▶ _Task brief_:
Reproduce every one of the following rows verbatim, keeping each character and line break unchanged.

▶ _Stored data_:
+---+

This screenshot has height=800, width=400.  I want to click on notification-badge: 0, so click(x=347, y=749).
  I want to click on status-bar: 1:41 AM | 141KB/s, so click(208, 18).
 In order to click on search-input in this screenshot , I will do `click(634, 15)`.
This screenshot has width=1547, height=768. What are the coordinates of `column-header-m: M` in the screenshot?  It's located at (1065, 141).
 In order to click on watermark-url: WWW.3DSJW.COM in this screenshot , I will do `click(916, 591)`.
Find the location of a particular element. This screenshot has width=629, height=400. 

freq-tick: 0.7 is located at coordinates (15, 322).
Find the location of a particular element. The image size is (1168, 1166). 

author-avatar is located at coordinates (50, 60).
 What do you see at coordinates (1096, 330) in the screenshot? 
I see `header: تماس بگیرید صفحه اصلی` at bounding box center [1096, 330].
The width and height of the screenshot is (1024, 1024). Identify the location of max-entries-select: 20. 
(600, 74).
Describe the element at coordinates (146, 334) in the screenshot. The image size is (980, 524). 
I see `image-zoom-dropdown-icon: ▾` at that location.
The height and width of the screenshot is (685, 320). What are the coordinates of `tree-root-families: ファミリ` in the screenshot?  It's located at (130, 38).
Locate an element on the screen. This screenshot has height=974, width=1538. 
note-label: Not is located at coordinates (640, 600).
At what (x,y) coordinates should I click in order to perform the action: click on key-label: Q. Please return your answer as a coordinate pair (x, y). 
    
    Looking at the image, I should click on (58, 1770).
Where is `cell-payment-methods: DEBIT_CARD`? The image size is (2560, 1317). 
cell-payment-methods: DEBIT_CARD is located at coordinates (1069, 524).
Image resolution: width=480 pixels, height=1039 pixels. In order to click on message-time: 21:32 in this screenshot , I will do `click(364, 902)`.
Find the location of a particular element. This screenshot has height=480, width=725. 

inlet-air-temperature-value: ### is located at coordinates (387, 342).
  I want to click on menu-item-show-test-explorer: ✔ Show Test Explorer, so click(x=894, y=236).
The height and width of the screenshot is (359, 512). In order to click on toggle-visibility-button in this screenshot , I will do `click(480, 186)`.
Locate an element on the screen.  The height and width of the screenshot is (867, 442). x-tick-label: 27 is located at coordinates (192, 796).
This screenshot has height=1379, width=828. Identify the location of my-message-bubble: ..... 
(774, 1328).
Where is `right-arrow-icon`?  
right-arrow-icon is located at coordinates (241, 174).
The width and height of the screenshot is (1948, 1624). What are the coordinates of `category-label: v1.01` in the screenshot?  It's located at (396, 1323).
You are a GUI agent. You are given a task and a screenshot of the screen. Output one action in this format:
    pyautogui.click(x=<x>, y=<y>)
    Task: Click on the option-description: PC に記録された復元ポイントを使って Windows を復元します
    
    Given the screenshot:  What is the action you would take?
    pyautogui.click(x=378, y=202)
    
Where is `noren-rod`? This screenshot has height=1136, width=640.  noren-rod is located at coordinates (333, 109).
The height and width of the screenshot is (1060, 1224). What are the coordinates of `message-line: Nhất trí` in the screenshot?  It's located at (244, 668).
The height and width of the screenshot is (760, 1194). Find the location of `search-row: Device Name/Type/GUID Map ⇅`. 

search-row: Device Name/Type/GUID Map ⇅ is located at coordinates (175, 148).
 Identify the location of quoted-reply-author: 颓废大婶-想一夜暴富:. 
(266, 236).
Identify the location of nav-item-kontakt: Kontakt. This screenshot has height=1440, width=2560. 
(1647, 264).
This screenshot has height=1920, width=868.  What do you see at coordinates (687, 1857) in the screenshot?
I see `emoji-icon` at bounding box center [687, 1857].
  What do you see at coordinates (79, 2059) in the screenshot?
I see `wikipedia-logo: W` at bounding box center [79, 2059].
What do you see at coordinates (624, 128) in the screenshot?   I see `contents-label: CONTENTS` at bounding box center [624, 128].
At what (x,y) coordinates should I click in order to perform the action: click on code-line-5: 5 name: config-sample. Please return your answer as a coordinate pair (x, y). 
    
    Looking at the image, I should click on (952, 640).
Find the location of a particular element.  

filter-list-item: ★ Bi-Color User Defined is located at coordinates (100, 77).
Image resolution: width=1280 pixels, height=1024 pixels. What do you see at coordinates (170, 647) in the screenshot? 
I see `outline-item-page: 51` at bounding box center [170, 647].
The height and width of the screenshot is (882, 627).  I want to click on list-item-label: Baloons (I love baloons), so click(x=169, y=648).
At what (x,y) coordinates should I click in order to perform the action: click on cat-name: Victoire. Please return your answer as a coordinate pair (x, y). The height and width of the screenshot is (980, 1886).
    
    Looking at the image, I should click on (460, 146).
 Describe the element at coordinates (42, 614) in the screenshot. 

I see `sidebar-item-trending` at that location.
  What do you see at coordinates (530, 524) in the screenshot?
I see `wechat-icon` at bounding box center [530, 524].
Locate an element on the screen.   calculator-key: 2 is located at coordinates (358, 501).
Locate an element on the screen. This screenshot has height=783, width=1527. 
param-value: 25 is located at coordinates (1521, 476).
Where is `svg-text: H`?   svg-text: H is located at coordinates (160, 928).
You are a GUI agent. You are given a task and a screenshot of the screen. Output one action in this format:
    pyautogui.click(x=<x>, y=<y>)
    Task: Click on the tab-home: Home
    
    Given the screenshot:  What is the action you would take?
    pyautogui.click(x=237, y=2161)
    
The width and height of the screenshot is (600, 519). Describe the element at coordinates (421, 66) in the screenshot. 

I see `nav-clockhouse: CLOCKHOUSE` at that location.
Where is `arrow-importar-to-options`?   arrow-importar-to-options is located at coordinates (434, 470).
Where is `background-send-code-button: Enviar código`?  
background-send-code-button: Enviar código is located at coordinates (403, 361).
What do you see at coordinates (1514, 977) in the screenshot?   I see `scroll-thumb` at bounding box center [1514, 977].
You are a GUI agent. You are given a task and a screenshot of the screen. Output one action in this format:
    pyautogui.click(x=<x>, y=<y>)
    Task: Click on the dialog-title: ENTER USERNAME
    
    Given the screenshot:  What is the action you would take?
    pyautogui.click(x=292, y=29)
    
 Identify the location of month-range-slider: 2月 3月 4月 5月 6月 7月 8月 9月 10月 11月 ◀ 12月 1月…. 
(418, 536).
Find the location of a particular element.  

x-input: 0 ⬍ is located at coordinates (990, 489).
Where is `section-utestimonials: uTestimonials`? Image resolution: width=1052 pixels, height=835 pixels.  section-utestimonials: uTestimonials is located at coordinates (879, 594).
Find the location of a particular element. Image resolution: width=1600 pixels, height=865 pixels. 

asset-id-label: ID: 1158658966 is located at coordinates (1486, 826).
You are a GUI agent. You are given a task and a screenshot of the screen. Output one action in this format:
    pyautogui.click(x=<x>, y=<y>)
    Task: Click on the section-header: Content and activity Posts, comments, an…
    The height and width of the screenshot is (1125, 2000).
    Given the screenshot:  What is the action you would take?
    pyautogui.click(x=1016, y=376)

+---+

▶ _Exercise answer_:
This screenshot has height=800, width=400.  I want to click on notification-badge: 0, so click(x=347, y=749).
  I want to click on status-bar: 1:41 AM | 141KB/s, so click(208, 18).
 In order to click on search-input in this screenshot , I will do `click(634, 15)`.
This screenshot has width=1547, height=768. What are the coordinates of `column-header-m: M` in the screenshot?  It's located at (1065, 141).
 In order to click on watermark-url: WWW.3DSJW.COM in this screenshot , I will do `click(916, 591)`.
Find the location of a particular element. This screenshot has width=629, height=400. 

freq-tick: 0.7 is located at coordinates (15, 322).
Find the location of a particular element. The image size is (1168, 1166). 

author-avatar is located at coordinates (50, 60).
 What do you see at coordinates (1096, 330) in the screenshot? 
I see `header: تماس بگیرید صفحه اصلی` at bounding box center [1096, 330].
The width and height of the screenshot is (1024, 1024). Identify the location of max-entries-select: 20. 
(600, 74).
Describe the element at coordinates (146, 334) in the screenshot. The image size is (980, 524). 
I see `image-zoom-dropdown-icon: ▾` at that location.
The height and width of the screenshot is (685, 320). What are the coordinates of `tree-root-families: ファミリ` in the screenshot?  It's located at (130, 38).
Locate an element on the screen. This screenshot has height=974, width=1538. 
note-label: Not is located at coordinates (640, 600).
At what (x,y) coordinates should I click in order to perform the action: click on key-label: Q. Please return your answer as a coordinate pair (x, y). 
    
    Looking at the image, I should click on (58, 1770).
Where is `cell-payment-methods: DEBIT_CARD`? The image size is (2560, 1317). 
cell-payment-methods: DEBIT_CARD is located at coordinates (1069, 524).
Image resolution: width=480 pixels, height=1039 pixels. In order to click on message-time: 21:32 in this screenshot , I will do `click(364, 902)`.
Find the location of a particular element. This screenshot has height=480, width=725. 

inlet-air-temperature-value: ### is located at coordinates (387, 342).
  I want to click on menu-item-show-test-explorer: ✔ Show Test Explorer, so click(x=894, y=236).
The height and width of the screenshot is (359, 512). In order to click on toggle-visibility-button in this screenshot , I will do `click(480, 186)`.
Locate an element on the screen.  The height and width of the screenshot is (867, 442). x-tick-label: 27 is located at coordinates (192, 796).
This screenshot has height=1379, width=828. Identify the location of my-message-bubble: ..... 
(774, 1328).
Where is `right-arrow-icon`?  
right-arrow-icon is located at coordinates (241, 174).
The width and height of the screenshot is (1948, 1624). What are the coordinates of `category-label: v1.01` in the screenshot?  It's located at (396, 1323).
You are a GUI agent. You are given a task and a screenshot of the screen. Output one action in this format:
    pyautogui.click(x=<x>, y=<y>)
    Task: Click on the option-description: PC に記録された復元ポイントを使って Windows を復元します
    
    Given the screenshot:  What is the action you would take?
    pyautogui.click(x=378, y=202)
    
Where is `noren-rod`? This screenshot has height=1136, width=640.  noren-rod is located at coordinates (333, 109).
The height and width of the screenshot is (1060, 1224). What are the coordinates of `message-line: Nhất trí` in the screenshot?  It's located at (244, 668).
The height and width of the screenshot is (760, 1194). Find the location of `search-row: Device Name/Type/GUID Map ⇅`. 

search-row: Device Name/Type/GUID Map ⇅ is located at coordinates (175, 148).
 Identify the location of quoted-reply-author: 颓废大婶-想一夜暴富:. 
(266, 236).
Identify the location of nav-item-kontakt: Kontakt. This screenshot has height=1440, width=2560. 
(1647, 264).
This screenshot has height=1920, width=868.  What do you see at coordinates (687, 1857) in the screenshot?
I see `emoji-icon` at bounding box center [687, 1857].
  What do you see at coordinates (79, 2059) in the screenshot?
I see `wikipedia-logo: W` at bounding box center [79, 2059].
What do you see at coordinates (624, 128) in the screenshot?   I see `contents-label: CONTENTS` at bounding box center [624, 128].
At what (x,y) coordinates should I click in order to perform the action: click on code-line-5: 5 name: config-sample. Please return your answer as a coordinate pair (x, y). 
    
    Looking at the image, I should click on (952, 640).
Find the location of a particular element.  

filter-list-item: ★ Bi-Color User Defined is located at coordinates (100, 77).
Image resolution: width=1280 pixels, height=1024 pixels. What do you see at coordinates (170, 647) in the screenshot? 
I see `outline-item-page: 51` at bounding box center [170, 647].
The height and width of the screenshot is (882, 627).  I want to click on list-item-label: Baloons (I love baloons), so click(x=169, y=648).
At what (x,y) coordinates should I click in order to perform the action: click on cat-name: Victoire. Please return your answer as a coordinate pair (x, y). The height and width of the screenshot is (980, 1886).
    
    Looking at the image, I should click on (460, 146).
 Describe the element at coordinates (42, 614) in the screenshot. 

I see `sidebar-item-trending` at that location.
  What do you see at coordinates (530, 524) in the screenshot?
I see `wechat-icon` at bounding box center [530, 524].
Locate an element on the screen.   calculator-key: 2 is located at coordinates (358, 501).
Locate an element on the screen. This screenshot has height=783, width=1527. 
param-value: 25 is located at coordinates (1521, 476).
Where is `svg-text: H`?   svg-text: H is located at coordinates (160, 928).
You are a GUI agent. You are given a task and a screenshot of the screen. Output one action in this format:
    pyautogui.click(x=<x>, y=<y>)
    Task: Click on the tab-home: Home
    
    Given the screenshot:  What is the action you would take?
    pyautogui.click(x=237, y=2161)
    
The width and height of the screenshot is (600, 519). Describe the element at coordinates (421, 66) in the screenshot. 

I see `nav-clockhouse: CLOCKHOUSE` at that location.
Where is `arrow-importar-to-options`?   arrow-importar-to-options is located at coordinates (434, 470).
Where is `background-send-code-button: Enviar código`?  
background-send-code-button: Enviar código is located at coordinates (403, 361).
What do you see at coordinates (1514, 977) in the screenshot?   I see `scroll-thumb` at bounding box center [1514, 977].
You are a GUI agent. You are given a task and a screenshot of the screen. Output one action in this format:
    pyautogui.click(x=<x>, y=<y>)
    Task: Click on the dialog-title: ENTER USERNAME
    
    Given the screenshot:  What is the action you would take?
    pyautogui.click(x=292, y=29)
    
 Identify the location of month-range-slider: 2月 3月 4月 5月 6月 7月 8月 9月 10月 11月 ◀ 12月 1月…. 
(418, 536).
Find the location of a particular element.  

x-input: 0 ⬍ is located at coordinates (990, 489).
Where is `section-utestimonials: uTestimonials`? Image resolution: width=1052 pixels, height=835 pixels.  section-utestimonials: uTestimonials is located at coordinates (879, 594).
Find the location of a particular element. Image resolution: width=1600 pixels, height=865 pixels. 

asset-id-label: ID: 1158658966 is located at coordinates (1486, 826).
You are a GUI agent. You are given a task and a screenshot of the screen. Output one action in this format:
    pyautogui.click(x=<x>, y=<y>)
    Task: Click on the section-header: Content and activity Posts, comments, an…
    The height and width of the screenshot is (1125, 2000).
    Given the screenshot:  What is the action you would take?
    pyautogui.click(x=1016, y=376)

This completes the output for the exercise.